Often, when clients try this out, they say ‘Shawn, my mind was even BUSIER when I sat still in silence for 5 minutes.’To which I answer, ‘Your mind is ALWAYS that frantic, and out of control, you’re just to distracted or busy to notice.’
It is practical, useful, gentle, loving, connecting and inspiring to learn to BE and grow inner stillness through the mechanism of meditation.I encourage you to try it out… and reach out if you need support.
2) Conscious Breathing – simple enough right? After all, if we stopped breathing, we would be moving on the the nest realm!
What we do not do is breathe deeply, consciously, presently, appreciatively, or slowly. Consciously breathing can bring us into BEING (like being present and feeling alive!) at any moment.
Most people breathe in a way that actually leads to additional anxiety.
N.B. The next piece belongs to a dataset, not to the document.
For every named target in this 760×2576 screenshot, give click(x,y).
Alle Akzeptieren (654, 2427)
Conscious, slow, belly breathing reminds us to slow down, take our time, let go of things that don’t really need out time, attention, drama, or complaining! Conscious breathing allows us to step back, get clear and proceed with intention, focus and clarity.
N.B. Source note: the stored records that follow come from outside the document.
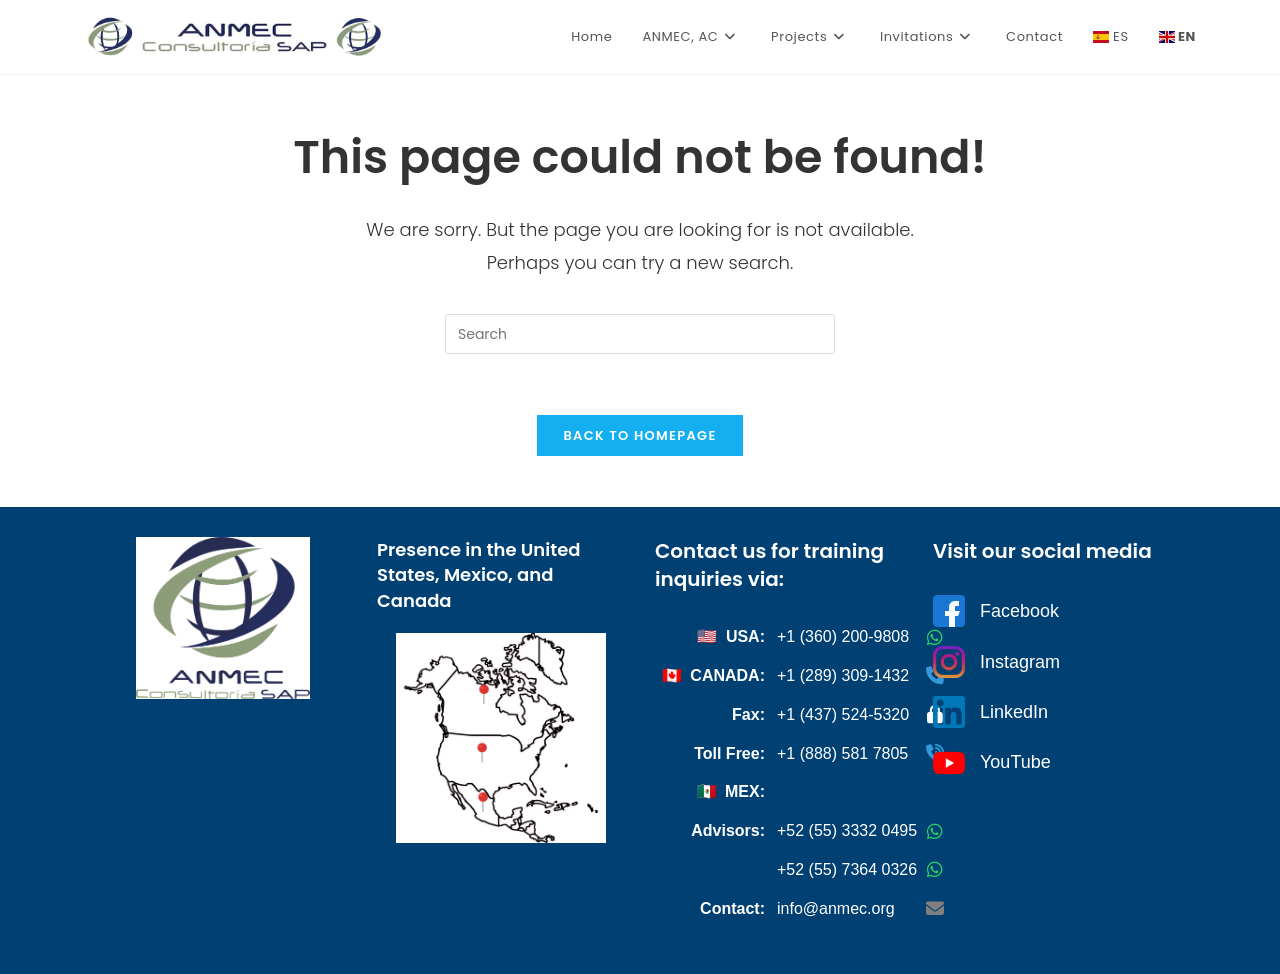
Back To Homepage (639, 435)
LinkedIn (990, 712)
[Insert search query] (640, 334)
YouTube (992, 763)
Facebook (996, 611)
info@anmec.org (836, 908)
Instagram (996, 662)
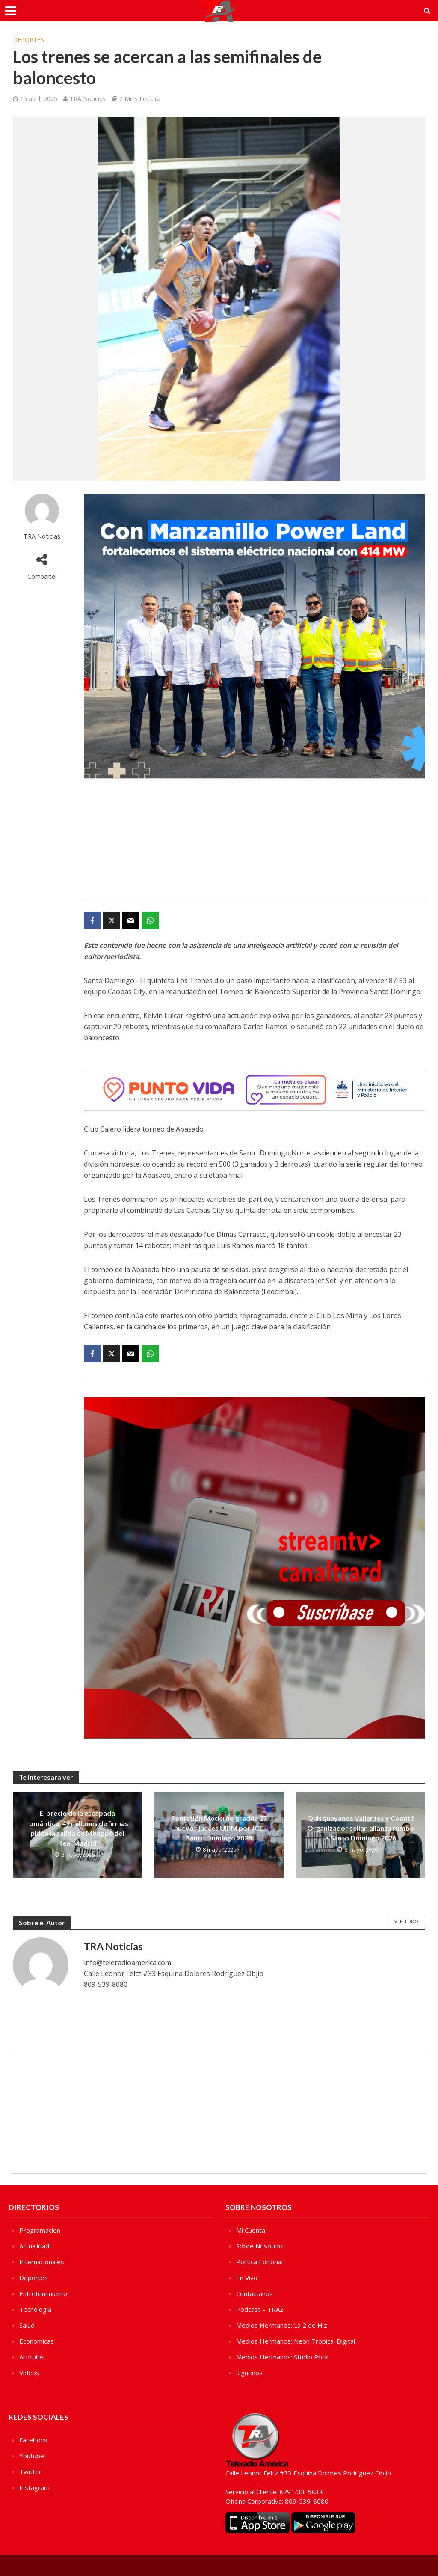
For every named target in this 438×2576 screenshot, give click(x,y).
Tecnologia (35, 2309)
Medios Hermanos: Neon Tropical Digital (295, 2341)
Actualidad (34, 2246)
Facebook (33, 2440)
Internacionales (41, 2261)
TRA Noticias (88, 99)
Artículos (31, 2357)
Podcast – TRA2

The practice of conscious breathing from sun up til’ sun down can and will transform your life. But you can begin small. Set an hourly timer on your phone and take 5 slow, deep, conscious breaths each time it dings; then move on with your day.
3) Journal– Journaling is an action which requires discipline, but is so well worth the effort.
Journaling can be in the place of your urge to ‘check out’, escape, or numb yourself to pain or stress.
Journal when you feel like shopping, but don’t actually need anything; eating, when you’re not hungry; drinking, when you’d really rather not; or any other way you tend to numb out due to pain, suffering, stress or boredom.
Journaling aids in solving problems, calming down, getting your frantic thoughts out of your head.It can calm you and bring you into BEING, instead of the frantic and consistent drama-filled doing that is likely a current habit!
Journaling for just 5 minutes a day for 30 days is a terrific start!So don’t feel like you have to write a novel each day to reap the benefits and rewards!
Our body-mind-spirit connection truly does long for BEING. For stillness. For quiet and peace. For rest and recovery. And from a significant break from the almost constant drama and chaos of doing, going, rushing, stressing, fretting, worrying, thinking… and well, you get the idea.
Try on just one of these exercises daily for 30 days and see what happens. I’d love to hear about your results, so don’t hesitate to share! Have fun with these ideas, make them your own, be curious and see what happens!